--- Problem requirements ---
This exercise asks for every line of the material that contains the word "dialog".
+++ Listed entries +++
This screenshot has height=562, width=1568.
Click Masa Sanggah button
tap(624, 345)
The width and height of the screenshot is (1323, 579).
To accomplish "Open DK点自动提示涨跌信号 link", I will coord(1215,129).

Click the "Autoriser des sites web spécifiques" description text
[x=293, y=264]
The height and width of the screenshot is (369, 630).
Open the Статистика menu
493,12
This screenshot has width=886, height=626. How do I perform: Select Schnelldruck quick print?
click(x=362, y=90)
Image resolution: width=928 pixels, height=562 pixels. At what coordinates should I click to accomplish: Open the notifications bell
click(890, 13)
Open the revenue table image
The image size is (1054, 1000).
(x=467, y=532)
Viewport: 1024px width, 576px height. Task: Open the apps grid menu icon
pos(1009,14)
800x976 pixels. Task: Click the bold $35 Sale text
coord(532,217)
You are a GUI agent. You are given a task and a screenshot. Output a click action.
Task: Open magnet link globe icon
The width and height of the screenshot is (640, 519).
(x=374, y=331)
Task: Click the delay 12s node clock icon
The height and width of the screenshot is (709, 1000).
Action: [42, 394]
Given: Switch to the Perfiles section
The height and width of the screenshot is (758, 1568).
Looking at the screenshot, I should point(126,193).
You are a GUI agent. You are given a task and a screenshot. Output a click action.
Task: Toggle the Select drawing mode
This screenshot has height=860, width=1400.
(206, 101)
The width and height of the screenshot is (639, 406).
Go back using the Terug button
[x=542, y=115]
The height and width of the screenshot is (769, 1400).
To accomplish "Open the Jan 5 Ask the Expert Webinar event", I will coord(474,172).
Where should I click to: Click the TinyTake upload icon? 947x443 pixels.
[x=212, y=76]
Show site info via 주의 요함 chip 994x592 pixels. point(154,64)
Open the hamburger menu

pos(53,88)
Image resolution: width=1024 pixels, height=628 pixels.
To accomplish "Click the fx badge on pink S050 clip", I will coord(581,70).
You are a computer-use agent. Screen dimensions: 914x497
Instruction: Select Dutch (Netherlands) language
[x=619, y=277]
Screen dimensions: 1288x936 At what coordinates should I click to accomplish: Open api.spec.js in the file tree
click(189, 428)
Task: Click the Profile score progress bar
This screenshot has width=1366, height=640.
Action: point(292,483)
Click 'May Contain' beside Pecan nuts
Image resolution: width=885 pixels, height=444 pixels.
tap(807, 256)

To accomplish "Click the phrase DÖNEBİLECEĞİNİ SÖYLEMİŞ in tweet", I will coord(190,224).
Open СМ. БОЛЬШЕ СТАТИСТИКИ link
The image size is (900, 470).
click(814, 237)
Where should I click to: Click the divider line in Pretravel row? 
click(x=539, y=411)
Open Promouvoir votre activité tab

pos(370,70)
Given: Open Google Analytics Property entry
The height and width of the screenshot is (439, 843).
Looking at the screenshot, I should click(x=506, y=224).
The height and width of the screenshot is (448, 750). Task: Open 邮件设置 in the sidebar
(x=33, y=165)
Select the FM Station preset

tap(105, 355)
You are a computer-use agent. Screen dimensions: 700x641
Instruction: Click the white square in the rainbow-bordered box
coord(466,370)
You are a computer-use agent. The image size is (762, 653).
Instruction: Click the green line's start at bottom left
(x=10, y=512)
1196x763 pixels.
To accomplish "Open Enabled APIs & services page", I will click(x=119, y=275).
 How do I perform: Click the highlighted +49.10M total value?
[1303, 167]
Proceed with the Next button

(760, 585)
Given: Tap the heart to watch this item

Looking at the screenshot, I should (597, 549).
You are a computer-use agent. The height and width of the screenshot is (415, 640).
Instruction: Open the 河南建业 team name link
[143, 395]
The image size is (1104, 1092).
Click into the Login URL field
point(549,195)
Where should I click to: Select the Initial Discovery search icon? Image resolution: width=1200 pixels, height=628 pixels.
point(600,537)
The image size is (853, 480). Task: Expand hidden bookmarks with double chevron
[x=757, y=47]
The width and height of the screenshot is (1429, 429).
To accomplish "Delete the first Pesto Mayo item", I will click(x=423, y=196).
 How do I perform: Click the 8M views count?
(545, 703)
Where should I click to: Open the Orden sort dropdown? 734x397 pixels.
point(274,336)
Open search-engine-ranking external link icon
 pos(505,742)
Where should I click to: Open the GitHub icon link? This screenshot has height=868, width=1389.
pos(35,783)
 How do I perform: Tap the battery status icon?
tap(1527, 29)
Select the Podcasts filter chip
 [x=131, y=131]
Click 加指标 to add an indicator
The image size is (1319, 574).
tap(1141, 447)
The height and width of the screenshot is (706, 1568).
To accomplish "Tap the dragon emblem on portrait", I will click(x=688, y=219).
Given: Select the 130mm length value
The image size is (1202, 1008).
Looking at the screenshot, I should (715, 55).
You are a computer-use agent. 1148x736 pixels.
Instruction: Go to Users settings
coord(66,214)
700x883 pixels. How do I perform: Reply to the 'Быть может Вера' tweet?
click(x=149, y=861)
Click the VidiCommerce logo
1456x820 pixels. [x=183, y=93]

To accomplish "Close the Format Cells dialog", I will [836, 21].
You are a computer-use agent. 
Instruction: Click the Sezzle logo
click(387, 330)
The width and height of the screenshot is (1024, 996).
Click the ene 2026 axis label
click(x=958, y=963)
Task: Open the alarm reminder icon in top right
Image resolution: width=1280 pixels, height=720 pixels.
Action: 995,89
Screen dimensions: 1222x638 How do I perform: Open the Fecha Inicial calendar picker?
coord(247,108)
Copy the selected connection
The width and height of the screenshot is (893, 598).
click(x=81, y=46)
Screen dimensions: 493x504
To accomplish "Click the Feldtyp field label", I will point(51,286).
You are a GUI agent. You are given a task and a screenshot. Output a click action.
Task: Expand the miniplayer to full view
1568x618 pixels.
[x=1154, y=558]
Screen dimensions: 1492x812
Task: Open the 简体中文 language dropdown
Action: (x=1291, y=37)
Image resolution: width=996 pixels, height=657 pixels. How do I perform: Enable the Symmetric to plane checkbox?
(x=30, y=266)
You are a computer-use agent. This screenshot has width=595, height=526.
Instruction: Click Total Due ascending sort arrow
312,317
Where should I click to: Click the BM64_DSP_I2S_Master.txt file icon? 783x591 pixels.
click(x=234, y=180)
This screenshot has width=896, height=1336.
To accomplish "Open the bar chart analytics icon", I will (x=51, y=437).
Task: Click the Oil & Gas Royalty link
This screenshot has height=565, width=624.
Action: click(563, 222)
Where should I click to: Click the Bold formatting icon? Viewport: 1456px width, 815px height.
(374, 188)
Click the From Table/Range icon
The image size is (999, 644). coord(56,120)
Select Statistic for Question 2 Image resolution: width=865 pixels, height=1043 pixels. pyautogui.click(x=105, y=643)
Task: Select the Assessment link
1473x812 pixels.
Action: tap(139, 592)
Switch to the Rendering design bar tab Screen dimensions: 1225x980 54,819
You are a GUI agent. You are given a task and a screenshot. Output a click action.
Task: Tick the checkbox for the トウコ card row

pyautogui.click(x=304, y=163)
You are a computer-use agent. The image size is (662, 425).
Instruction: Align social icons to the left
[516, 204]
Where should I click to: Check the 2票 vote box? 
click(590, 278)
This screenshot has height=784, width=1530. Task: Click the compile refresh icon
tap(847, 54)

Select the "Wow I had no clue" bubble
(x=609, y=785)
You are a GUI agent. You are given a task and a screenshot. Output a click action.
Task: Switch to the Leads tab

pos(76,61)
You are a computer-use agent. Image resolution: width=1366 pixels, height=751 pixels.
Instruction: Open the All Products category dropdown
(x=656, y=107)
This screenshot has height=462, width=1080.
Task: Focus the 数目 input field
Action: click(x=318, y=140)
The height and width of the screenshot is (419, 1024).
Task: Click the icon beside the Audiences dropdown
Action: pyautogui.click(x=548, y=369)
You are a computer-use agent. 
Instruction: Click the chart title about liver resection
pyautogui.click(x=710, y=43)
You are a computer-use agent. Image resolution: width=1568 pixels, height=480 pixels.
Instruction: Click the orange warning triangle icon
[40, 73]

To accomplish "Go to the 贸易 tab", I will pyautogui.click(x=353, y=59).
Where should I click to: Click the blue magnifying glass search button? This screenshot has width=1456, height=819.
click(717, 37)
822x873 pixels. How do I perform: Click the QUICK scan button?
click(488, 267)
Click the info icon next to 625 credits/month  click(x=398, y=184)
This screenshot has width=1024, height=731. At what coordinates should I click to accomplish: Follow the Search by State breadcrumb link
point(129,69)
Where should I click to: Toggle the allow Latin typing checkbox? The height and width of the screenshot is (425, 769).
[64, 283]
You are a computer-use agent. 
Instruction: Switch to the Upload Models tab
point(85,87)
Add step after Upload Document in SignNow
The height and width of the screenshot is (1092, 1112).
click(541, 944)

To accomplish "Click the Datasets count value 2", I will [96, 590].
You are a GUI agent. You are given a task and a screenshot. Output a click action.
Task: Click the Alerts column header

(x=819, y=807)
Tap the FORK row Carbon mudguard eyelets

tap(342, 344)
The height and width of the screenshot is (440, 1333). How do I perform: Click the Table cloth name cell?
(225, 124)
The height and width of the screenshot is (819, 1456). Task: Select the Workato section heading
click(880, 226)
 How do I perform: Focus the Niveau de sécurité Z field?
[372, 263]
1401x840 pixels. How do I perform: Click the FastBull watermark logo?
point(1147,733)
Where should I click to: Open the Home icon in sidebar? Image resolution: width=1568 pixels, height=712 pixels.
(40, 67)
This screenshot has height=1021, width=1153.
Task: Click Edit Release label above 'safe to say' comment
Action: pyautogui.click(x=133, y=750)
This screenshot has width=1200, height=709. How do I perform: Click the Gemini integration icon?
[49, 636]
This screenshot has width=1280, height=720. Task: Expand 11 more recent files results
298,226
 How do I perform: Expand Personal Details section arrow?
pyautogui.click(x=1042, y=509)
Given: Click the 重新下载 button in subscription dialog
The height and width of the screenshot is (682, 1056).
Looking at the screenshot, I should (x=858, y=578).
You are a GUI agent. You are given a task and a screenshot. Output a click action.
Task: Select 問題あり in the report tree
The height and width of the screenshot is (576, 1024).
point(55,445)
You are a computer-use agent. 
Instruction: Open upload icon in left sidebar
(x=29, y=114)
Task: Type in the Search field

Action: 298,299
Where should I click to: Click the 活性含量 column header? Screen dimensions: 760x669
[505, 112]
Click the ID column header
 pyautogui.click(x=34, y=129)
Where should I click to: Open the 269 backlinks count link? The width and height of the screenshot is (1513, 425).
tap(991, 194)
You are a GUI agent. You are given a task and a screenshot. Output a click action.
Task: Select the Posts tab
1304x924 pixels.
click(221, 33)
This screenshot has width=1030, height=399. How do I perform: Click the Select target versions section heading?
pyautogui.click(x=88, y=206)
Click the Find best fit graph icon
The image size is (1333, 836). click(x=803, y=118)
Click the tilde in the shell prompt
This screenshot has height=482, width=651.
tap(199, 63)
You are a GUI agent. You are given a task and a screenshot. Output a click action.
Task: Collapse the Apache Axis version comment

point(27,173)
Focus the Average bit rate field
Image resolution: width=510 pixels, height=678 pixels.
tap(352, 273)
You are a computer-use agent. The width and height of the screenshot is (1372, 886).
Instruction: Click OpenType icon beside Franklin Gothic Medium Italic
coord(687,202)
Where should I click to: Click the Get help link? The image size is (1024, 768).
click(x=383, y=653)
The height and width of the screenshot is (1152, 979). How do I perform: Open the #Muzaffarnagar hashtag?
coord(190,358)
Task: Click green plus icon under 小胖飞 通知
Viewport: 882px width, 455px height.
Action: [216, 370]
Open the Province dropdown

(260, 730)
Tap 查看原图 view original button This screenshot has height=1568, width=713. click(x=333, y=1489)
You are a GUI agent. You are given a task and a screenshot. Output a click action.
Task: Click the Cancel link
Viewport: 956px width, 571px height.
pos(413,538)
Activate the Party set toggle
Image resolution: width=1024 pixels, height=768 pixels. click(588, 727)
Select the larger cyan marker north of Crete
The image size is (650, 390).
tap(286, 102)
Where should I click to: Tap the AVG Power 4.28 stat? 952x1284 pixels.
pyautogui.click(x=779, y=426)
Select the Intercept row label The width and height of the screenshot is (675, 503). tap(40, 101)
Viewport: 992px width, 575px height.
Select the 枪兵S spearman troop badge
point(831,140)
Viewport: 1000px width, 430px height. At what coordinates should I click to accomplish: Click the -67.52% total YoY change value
+++
--- Response box ---
To accomplish "Close the Format Cells dialog", I will [836, 21].
Given: Click the 重新下载 button in subscription dialog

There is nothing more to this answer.